### [Instructions for the task]
Copy out the lines of the material below verbatim, starting at the line containing "The image size is (1140, 488)." and ending at the line containing "center [40, 120].", including both of those lines.

═══

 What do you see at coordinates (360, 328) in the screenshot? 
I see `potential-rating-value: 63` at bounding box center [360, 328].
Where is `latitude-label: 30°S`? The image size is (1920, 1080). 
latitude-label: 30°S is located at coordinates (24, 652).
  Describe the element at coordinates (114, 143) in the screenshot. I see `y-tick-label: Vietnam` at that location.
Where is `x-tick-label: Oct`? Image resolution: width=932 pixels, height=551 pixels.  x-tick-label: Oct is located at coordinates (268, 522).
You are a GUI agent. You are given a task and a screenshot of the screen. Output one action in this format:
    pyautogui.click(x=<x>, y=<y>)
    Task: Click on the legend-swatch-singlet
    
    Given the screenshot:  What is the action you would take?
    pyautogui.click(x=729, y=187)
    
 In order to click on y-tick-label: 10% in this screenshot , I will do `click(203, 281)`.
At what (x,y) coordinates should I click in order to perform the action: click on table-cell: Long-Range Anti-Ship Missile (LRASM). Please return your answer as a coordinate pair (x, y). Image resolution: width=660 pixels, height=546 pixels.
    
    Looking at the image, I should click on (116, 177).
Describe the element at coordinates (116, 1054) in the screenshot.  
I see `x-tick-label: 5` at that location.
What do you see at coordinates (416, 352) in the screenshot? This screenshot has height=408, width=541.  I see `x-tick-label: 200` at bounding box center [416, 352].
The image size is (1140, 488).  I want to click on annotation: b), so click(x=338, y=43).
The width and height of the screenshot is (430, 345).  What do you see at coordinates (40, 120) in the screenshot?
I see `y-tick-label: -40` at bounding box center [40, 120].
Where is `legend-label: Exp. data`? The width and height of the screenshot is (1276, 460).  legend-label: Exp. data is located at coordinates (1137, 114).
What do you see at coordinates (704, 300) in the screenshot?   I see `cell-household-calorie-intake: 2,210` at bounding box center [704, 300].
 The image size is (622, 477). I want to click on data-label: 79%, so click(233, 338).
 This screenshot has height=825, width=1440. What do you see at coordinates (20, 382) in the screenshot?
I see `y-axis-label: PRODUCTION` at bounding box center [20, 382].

═══

### [Answer section]
The image size is (1140, 488).  I want to click on annotation: b), so click(x=338, y=43).
The width and height of the screenshot is (430, 345).  What do you see at coordinates (40, 120) in the screenshot?
I see `y-tick-label: -40` at bounding box center [40, 120].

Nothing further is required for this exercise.